When the line with "Given: Focus the" appears below, start repeating lines exactly, and keep going through the line with "You are a computer-use agent. The height"; add nothing outside that span.

===

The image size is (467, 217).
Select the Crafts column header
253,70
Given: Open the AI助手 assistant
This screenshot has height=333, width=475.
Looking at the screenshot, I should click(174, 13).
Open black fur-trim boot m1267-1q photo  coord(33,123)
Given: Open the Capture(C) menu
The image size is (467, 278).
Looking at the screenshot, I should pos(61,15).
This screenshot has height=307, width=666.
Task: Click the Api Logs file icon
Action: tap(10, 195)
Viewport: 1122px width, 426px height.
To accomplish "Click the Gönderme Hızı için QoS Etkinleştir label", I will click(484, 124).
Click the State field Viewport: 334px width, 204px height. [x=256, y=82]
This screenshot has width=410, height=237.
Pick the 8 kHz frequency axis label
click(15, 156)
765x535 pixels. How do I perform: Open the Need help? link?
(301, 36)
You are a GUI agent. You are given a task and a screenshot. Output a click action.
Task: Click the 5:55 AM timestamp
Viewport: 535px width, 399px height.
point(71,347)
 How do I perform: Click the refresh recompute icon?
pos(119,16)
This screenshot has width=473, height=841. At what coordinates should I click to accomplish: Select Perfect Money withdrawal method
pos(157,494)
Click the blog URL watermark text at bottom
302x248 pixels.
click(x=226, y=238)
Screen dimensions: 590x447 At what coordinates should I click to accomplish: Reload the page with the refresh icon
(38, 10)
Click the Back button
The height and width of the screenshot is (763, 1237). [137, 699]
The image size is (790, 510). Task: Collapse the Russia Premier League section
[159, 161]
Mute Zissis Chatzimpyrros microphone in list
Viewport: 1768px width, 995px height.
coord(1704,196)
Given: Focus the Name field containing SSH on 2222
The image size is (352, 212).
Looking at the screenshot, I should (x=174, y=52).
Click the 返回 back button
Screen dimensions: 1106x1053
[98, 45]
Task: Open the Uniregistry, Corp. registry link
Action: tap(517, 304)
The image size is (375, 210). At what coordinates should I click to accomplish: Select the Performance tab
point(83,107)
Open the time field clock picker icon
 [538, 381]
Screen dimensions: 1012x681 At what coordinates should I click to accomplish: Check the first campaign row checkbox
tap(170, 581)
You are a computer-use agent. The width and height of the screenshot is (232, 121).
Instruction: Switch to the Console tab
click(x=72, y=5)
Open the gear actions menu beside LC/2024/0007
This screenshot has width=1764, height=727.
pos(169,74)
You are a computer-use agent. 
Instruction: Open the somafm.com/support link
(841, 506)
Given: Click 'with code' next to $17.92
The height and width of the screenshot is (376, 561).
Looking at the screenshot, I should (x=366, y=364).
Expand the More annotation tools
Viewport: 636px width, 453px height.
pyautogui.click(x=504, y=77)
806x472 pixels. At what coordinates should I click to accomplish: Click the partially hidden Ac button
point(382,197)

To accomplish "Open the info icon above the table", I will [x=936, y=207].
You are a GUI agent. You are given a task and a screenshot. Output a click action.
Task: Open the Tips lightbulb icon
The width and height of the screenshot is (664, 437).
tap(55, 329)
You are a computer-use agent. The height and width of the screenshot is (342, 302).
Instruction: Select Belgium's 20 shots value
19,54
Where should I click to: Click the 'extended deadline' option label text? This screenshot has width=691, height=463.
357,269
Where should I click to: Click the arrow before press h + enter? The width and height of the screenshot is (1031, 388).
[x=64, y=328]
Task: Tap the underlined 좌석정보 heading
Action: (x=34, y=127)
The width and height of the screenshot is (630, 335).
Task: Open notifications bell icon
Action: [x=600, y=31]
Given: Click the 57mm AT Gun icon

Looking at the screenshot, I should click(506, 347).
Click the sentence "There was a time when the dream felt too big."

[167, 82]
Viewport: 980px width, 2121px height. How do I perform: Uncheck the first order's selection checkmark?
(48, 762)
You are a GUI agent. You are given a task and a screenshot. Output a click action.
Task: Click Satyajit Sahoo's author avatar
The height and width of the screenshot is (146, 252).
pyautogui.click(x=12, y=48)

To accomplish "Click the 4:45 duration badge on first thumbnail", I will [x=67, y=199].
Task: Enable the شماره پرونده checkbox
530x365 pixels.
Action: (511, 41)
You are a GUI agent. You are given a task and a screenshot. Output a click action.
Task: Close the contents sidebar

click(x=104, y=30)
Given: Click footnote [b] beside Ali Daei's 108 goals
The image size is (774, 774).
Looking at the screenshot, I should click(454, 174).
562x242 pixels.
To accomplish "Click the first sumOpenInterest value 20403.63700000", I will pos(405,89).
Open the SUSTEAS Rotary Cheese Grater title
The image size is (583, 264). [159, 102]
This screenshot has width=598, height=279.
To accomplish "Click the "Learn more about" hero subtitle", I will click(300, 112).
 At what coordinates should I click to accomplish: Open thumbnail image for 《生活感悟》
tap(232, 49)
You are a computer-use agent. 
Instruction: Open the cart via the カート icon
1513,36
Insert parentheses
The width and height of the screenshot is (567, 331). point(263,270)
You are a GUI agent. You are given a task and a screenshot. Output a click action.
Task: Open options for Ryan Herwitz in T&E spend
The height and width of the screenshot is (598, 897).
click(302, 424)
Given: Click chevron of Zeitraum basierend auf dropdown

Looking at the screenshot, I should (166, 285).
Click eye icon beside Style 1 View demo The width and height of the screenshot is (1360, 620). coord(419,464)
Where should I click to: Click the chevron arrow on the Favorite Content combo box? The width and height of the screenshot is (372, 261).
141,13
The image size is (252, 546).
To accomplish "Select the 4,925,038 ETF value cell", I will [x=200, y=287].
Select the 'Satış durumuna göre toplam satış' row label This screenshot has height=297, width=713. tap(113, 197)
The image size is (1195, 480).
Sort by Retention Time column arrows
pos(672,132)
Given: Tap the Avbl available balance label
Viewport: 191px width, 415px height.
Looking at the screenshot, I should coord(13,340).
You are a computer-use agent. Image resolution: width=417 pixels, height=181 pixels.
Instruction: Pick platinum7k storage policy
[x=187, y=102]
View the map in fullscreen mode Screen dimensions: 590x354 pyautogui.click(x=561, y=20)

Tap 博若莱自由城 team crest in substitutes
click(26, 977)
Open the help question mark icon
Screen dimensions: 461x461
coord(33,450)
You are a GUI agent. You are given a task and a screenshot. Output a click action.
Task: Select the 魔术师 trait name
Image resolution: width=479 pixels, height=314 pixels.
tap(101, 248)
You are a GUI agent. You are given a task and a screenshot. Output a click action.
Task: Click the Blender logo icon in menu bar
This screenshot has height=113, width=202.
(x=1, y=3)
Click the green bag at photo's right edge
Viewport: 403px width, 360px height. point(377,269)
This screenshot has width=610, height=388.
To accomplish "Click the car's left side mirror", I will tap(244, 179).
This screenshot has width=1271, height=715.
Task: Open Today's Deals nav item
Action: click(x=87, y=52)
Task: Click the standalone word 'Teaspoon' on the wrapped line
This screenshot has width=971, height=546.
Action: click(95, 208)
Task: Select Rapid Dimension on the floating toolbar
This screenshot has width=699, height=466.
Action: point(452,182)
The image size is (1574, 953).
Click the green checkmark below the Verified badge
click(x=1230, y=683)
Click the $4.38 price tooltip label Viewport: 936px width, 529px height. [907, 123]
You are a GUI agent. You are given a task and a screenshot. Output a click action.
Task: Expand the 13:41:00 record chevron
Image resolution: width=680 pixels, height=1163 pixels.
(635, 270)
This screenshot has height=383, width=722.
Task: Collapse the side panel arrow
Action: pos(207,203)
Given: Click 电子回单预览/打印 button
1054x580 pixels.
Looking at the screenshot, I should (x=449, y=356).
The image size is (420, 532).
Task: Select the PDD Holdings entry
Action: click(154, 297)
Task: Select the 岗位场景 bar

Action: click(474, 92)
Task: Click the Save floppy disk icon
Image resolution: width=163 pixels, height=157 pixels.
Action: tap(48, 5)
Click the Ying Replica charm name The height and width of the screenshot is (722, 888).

===

REPLY:
Given: Focus the Name field containing SSH on 2222
The image size is (352, 212).
Looking at the screenshot, I should (x=174, y=52).
Click the 返回 back button
Screen dimensions: 1106x1053
[98, 45]
Task: Open the Uniregistry, Corp. registry link
Action: tap(517, 304)
The image size is (375, 210). At what coordinates should I click to accomplish: Select the Performance tab
point(83,107)
Open the time field clock picker icon
 [538, 381]
Screen dimensions: 1012x681 At what coordinates should I click to accomplish: Check the first campaign row checkbox
tap(170, 581)
You are a computer-use agent. The width and height of the screenshot is (232, 121).
Instruction: Switch to the Console tab
click(x=72, y=5)
Open the gear actions menu beside LC/2024/0007
This screenshot has width=1764, height=727.
pos(169,74)
You are a computer-use agent. 
Instruction: Open the somafm.com/support link
(841, 506)
Given: Click 'with code' next to $17.92
The height and width of the screenshot is (376, 561).
Looking at the screenshot, I should (x=366, y=364).
Expand the More annotation tools
Viewport: 636px width, 453px height.
pyautogui.click(x=504, y=77)
806x472 pixels. At what coordinates should I click to accomplish: Click the partially hidden Ac button
point(382,197)

To accomplish "Open the info icon above the table", I will [x=936, y=207].
You are a GUI agent. You are given a task and a screenshot. Output a click action.
Task: Open the Tips lightbulb icon
The width and height of the screenshot is (664, 437).
tap(55, 329)
You are a computer-use agent. The height and width of the screenshot is (342, 302).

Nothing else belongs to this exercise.